London. The Robert Siodmak season rolls on at BFI Southbank through May and programmer Geoff Andrew recalls the time he was “knocked for six” by Phantom Lady (1944): “I first saw the film in the late 1970s, when I was beginning to dive deep into jazz; I was immediately struck by its authentic atmosphere, its brazen conflation of near-ecstatic musical and sexual excitement, its perfectly paced editing and its sharp, shadowy, angled visuals. And I was also struck by the way form expertly complemented content.”

Another current highlight of the series is Cry of the City (1948), currently traveling the Isles through mid-June. For David Jenkins at Little White Lies, “the beauty of Siodmak’s film is how it objectively observes how a man acts with the spectre of death on his shoulder.” More from Peter Bradshaw (Guardian, 4/5).

Paris. “In the new, rather curiously titled Cinematheque Francaise exhibition Antonioni: The Origins of Pop, the director’s work is given a thorough examination through clips, annotated screenplays, archive materials, set photographs and original paintings made during the latter half of his career.” A report from Jordan Mintzer in the Hollywood Reporter. The retrospective screens through May 31 while the exhibition’s on view through July 19.
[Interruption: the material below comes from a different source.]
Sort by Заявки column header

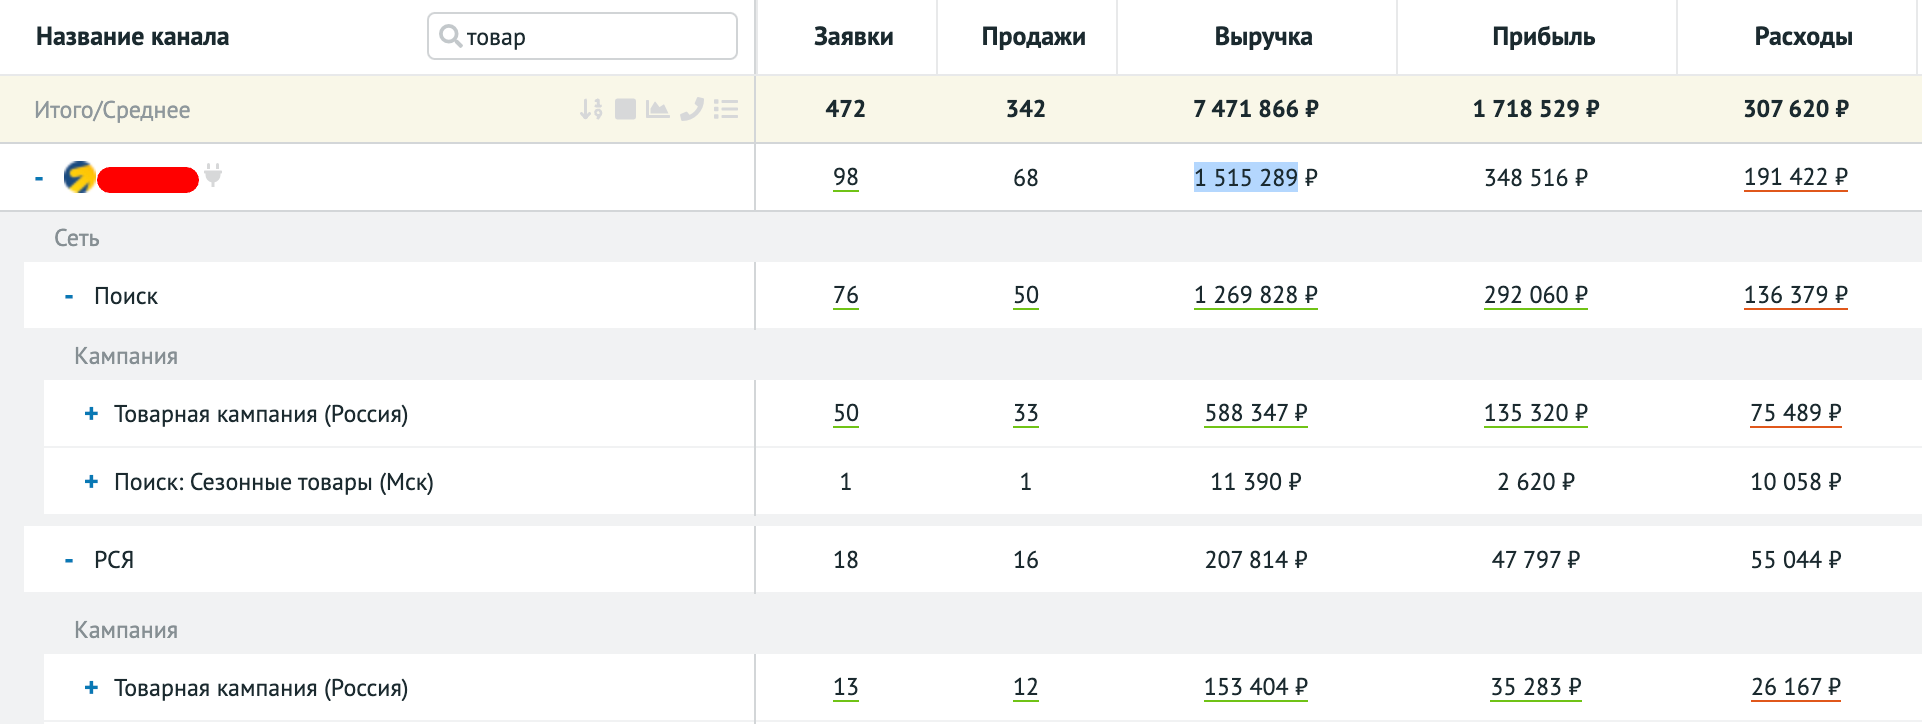tap(853, 37)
Vienna. Wednesday: “Michael Glawogger, writer and filmmaker, died on April 22, 2014, in Liberia. One year later, the Austrian Film Museum stages an evening in Michael’s memory, celebrating the enormous vitality of his work with the Vienna premiere of his final completed film, Die Frau mit einem Schuh, and the launch of his posthumously published novel, 69 Hotelzimmer.”

Munich. “What can art gain from cinema? And how can cinema contribute to art?” Kino der Kunst runs from Wednesday through Sunday.